The discipline around providing infrastructure and best practices in machine learning, MLOps, is starting to take shape and is reminiscent of the early days of DevOps. Its goals are to increase automation while maintaining quality, and to establish a shared set of best practices and communication guidelines between data scientists, machine learning engineers, machine learning researchers and operations engineers, to help manage the development and delivery of machine learning services. While there are multiple significant differences between software engineering and machine learning engineering, there are enough parallels to motivate a knowledge transfer between DevOps and MLOps.
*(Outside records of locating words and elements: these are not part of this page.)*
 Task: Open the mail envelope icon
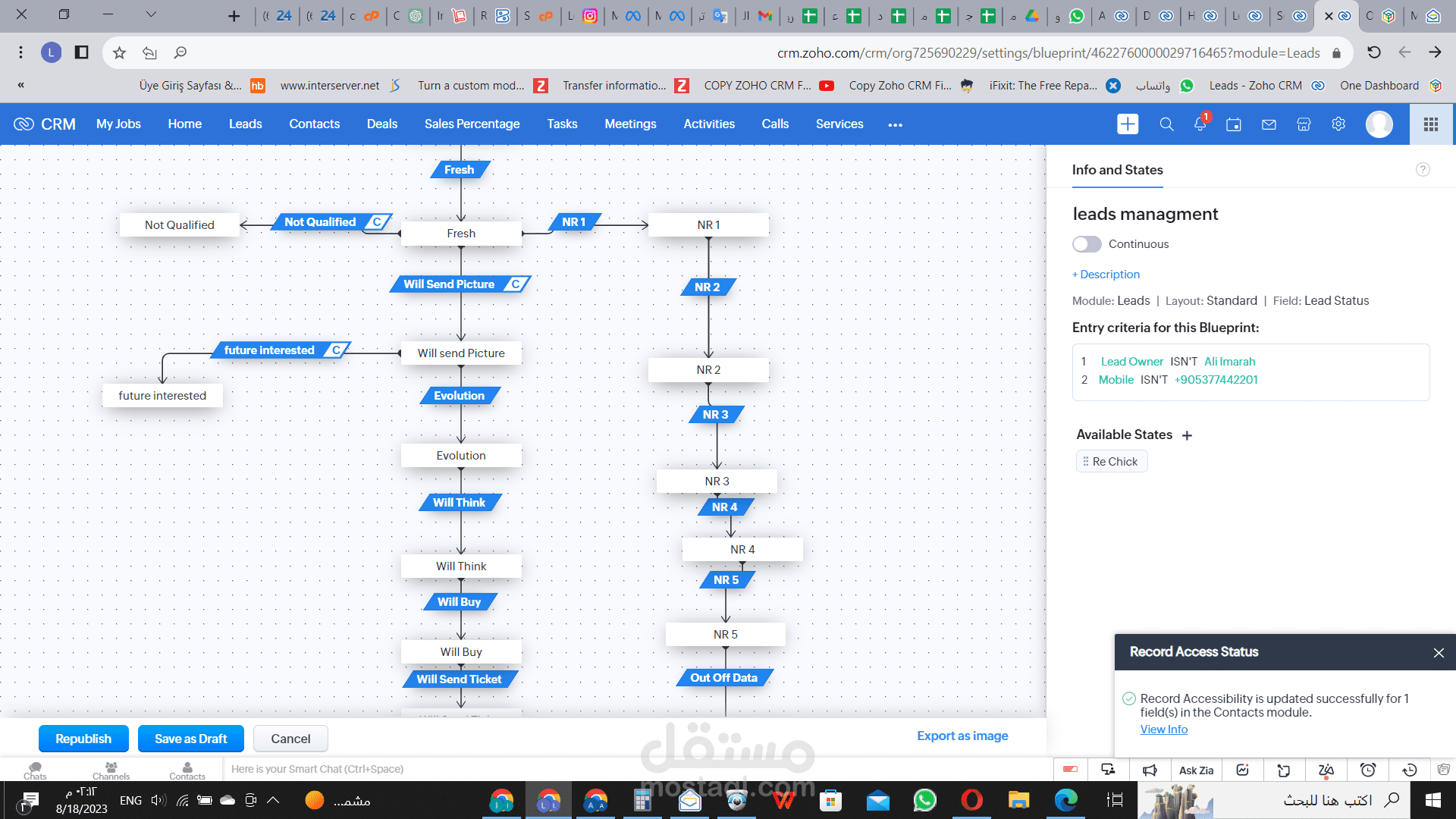pos(1269,124)

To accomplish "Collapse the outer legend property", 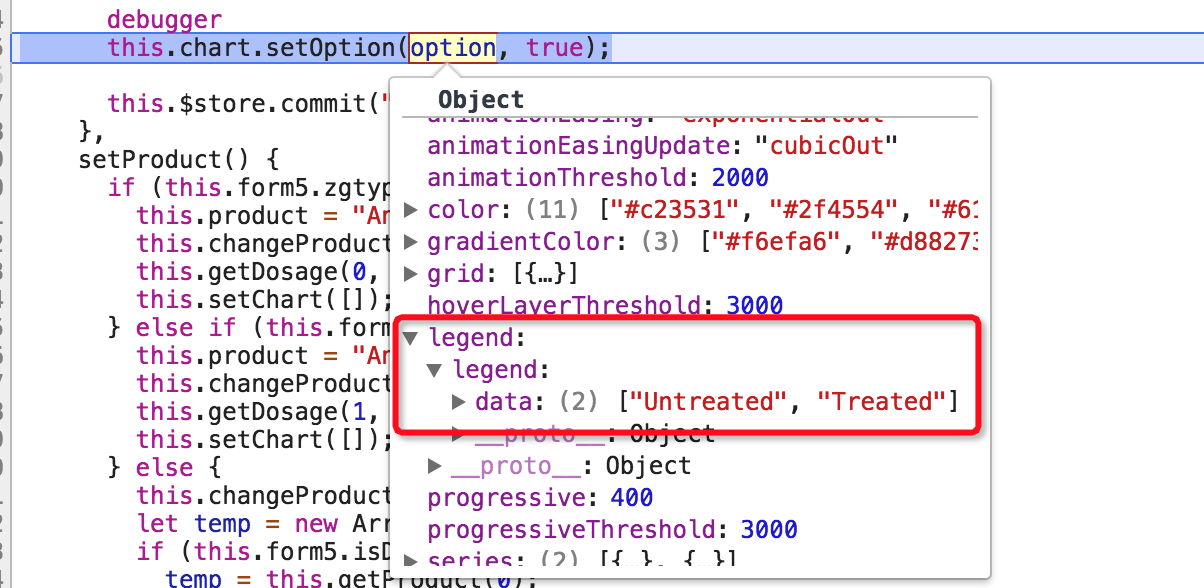I will (x=411, y=337).
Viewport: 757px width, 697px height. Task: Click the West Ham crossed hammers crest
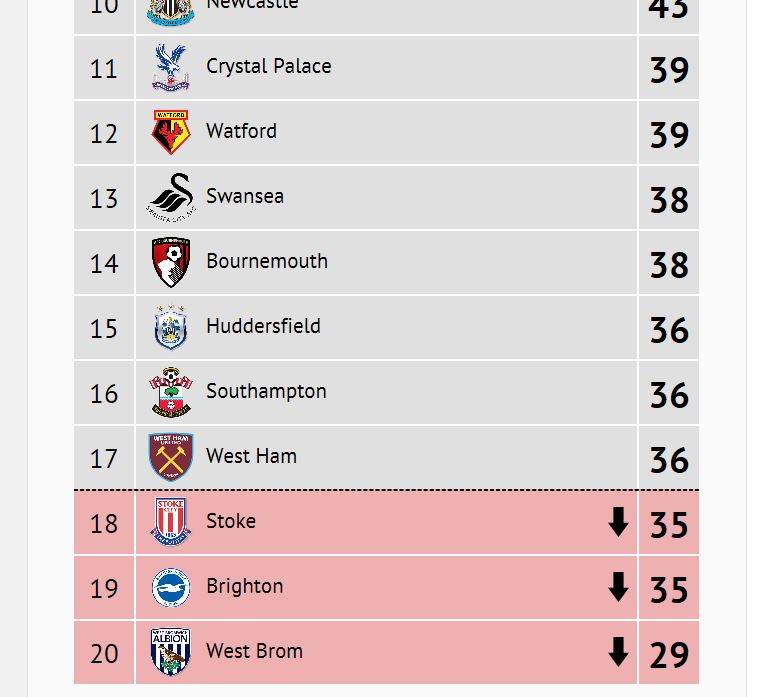tap(170, 457)
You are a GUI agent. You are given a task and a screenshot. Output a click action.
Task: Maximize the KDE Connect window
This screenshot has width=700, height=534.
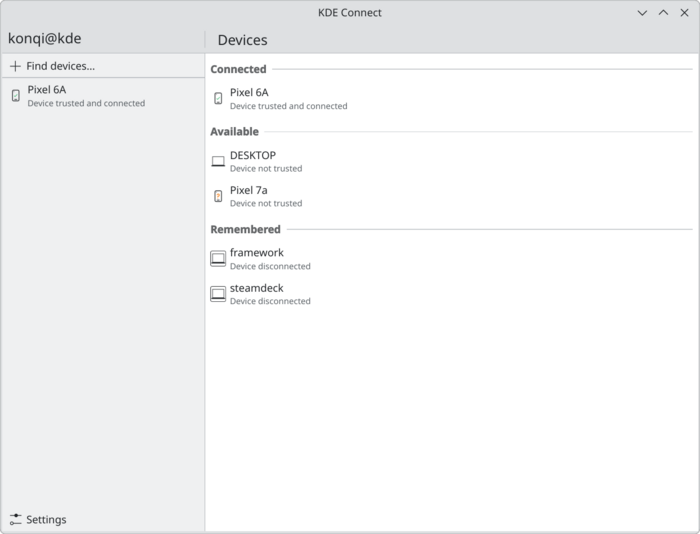663,13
This blog post will explore the current MLOps landscape, identify its constituent parts and point to some well-established best practices in each area. It is mainly aimed at practitioners of machine learning that are looking to organise their workflow around developing and deploying machine learning models. We will explore literature on the topic, some open source tools and various offerings available on Google Cloud Platform.
Let’s get started!
If you are a machine learning practitioner, the following scenario is probably familiar to you. You have a machine learning project or idea, you look at the relevant literature, and start developing models that are spread across jupyter notebooks, each relying on carefully crafted custom data loading pipelines; eventually, one of the models works well enough to be deployed, and you scramble to refactor your code and make it production ready in time. There may be dedicated engineers in your team tasked with converting notebooks to production ready code but the same pain points exist regardless.
Splitting the areas of concern across team members, where the ML Researcher develops the models and the ML Engineer refactors the code and makes it production ready, is a viable way to scale up teams, but it comes with downsides – nobody understands the entire system from end to end anymore. So, what is the best way of managing this siloing effect?
In Google’s paper “Machine Learning: The High-Interest Credit Card of Technical Debt”, the authors explain how employing a cross-functional research approach where engineers and researchers are embedded together on the same teams has worked best at Google and has helped reduce this source of friction significantly.
On the other hand, a functional approach is still a viable alternative where a solution to reduce friction between ML Researchers and ML Engineers could be to have jupyter notebook templates that define common functionality (e.g. connecting to a database and fetching data or running jobs on ML engine), so that the gap between researching an idea and testing it is minimised.
In both scenarios, it is fundamental to follow a set of common best-practices in machine learning, to define a well-structured MLOps process for the team.
Implementing a good code development and review practice, and using a proven workflow within your preferred version control system is an essential step in successfully delivering a machine learning solution. Additionally, there are tools available for continuous integration and testing, packaging and containerisation, release automation, infrastructure configuration and management and monitoring that can automate most of the process.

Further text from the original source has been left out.